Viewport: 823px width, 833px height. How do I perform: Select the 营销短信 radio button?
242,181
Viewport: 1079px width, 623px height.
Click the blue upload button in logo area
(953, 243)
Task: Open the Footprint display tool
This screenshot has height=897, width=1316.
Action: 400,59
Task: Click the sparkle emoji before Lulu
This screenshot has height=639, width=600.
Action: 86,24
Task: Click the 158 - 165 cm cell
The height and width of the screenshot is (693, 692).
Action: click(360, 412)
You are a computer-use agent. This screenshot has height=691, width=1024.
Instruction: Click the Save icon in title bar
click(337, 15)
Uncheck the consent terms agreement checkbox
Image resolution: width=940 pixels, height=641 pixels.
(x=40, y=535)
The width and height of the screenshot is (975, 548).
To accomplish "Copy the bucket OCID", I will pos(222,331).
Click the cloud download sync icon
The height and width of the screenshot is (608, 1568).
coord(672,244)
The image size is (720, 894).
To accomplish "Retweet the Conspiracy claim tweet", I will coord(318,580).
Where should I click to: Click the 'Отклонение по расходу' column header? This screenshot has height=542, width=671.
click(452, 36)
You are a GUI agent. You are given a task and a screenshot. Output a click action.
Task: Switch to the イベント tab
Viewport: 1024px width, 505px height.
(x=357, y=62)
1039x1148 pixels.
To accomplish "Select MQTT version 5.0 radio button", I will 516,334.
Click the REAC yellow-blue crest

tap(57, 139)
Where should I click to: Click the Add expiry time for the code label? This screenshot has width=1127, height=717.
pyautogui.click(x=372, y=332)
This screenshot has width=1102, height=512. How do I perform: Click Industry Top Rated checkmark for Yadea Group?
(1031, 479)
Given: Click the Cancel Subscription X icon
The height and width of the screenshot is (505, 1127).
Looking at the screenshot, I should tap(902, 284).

Instructions to follow:
Give back exactly the lines from the one containing "Viewport: 1024px width, 505px height." to the end of the material, both ends included.

Solved exercise:
Viewport: 1024px width, 505px height.
(x=357, y=62)
1039x1148 pixels.
To accomplish "Select MQTT version 5.0 radio button", I will 516,334.
Click the REAC yellow-blue crest

tap(57, 139)
Where should I click to: Click the Add expiry time for the code label? This screenshot has width=1127, height=717.
pyautogui.click(x=372, y=332)
This screenshot has width=1102, height=512. How do I perform: Click Industry Top Rated checkmark for Yadea Group?
(1031, 479)
Given: Click the Cancel Subscription X icon
The height and width of the screenshot is (505, 1127).
Looking at the screenshot, I should tap(902, 284).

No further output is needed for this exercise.